_Task prompt:_ Once you find the line with "[Visit our Website page] (864, 997)", transcribe it and all the lines that follow to the end of the data, exactly as written; skip any pictures.

---------- Exercise materials ----------

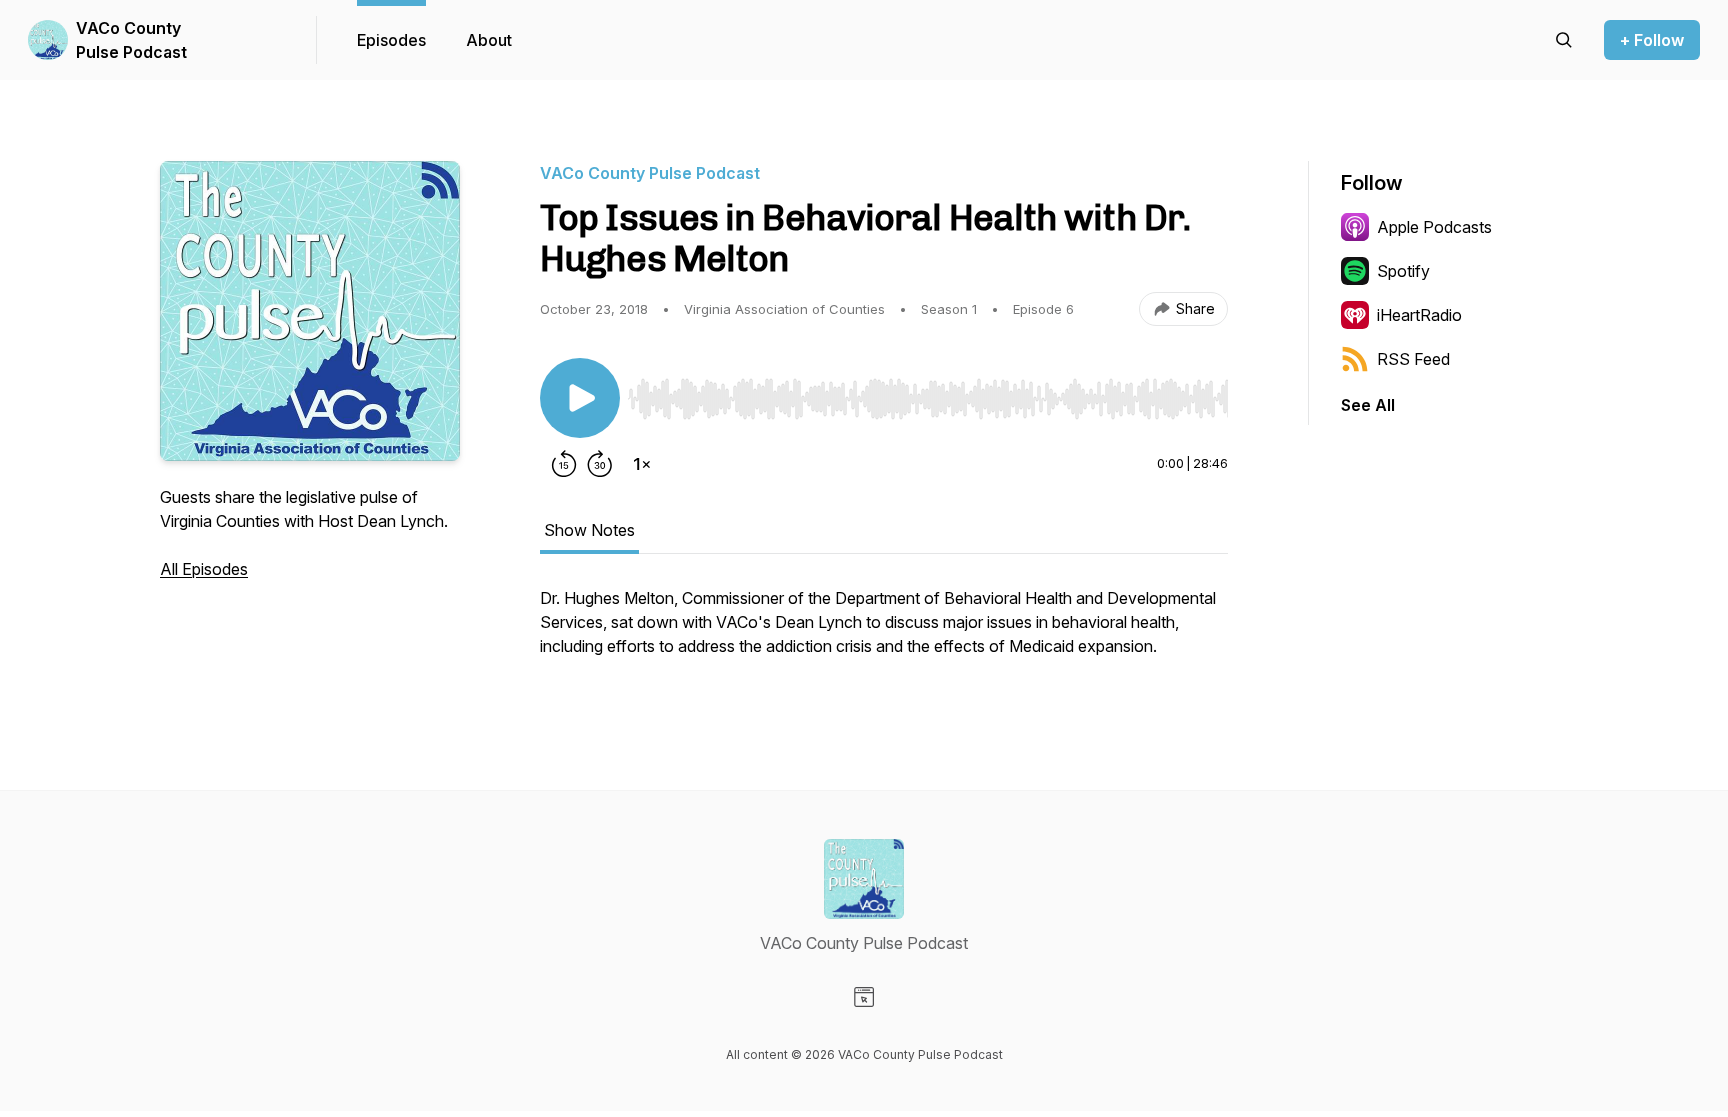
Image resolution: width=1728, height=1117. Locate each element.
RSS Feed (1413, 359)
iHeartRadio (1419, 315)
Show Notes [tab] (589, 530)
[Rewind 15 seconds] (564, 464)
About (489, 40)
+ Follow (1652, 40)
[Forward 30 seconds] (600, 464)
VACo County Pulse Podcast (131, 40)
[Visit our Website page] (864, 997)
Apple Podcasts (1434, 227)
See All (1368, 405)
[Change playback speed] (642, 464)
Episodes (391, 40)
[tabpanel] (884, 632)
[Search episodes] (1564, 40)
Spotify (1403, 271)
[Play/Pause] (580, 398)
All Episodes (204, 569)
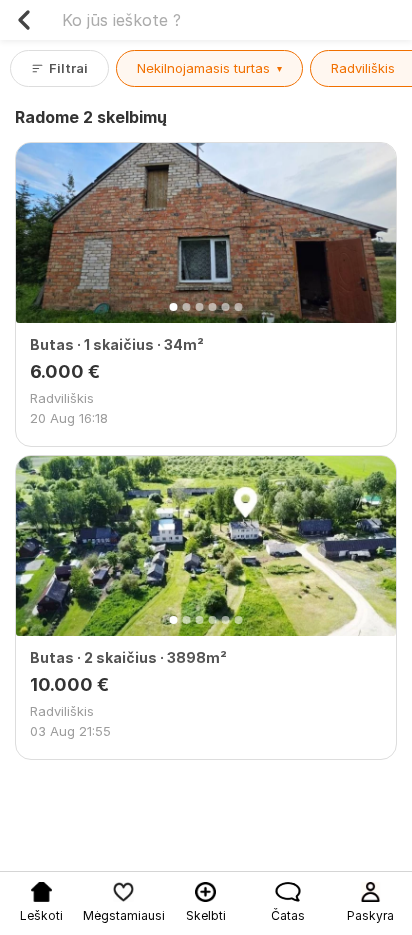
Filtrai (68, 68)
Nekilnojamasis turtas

----------

_Exercise response:_
[Visit our Website page] (864, 997)
Apple Podcasts (1434, 227)
See All (1368, 405)
[Change playback speed] (642, 464)
Episodes (391, 40)
[tabpanel] (884, 632)
[Search episodes] (1564, 40)
Spotify (1403, 271)
[Play/Pause] (580, 398)
All Episodes (204, 569)
Filtrai (68, 68)
Nekilnojamasis turtas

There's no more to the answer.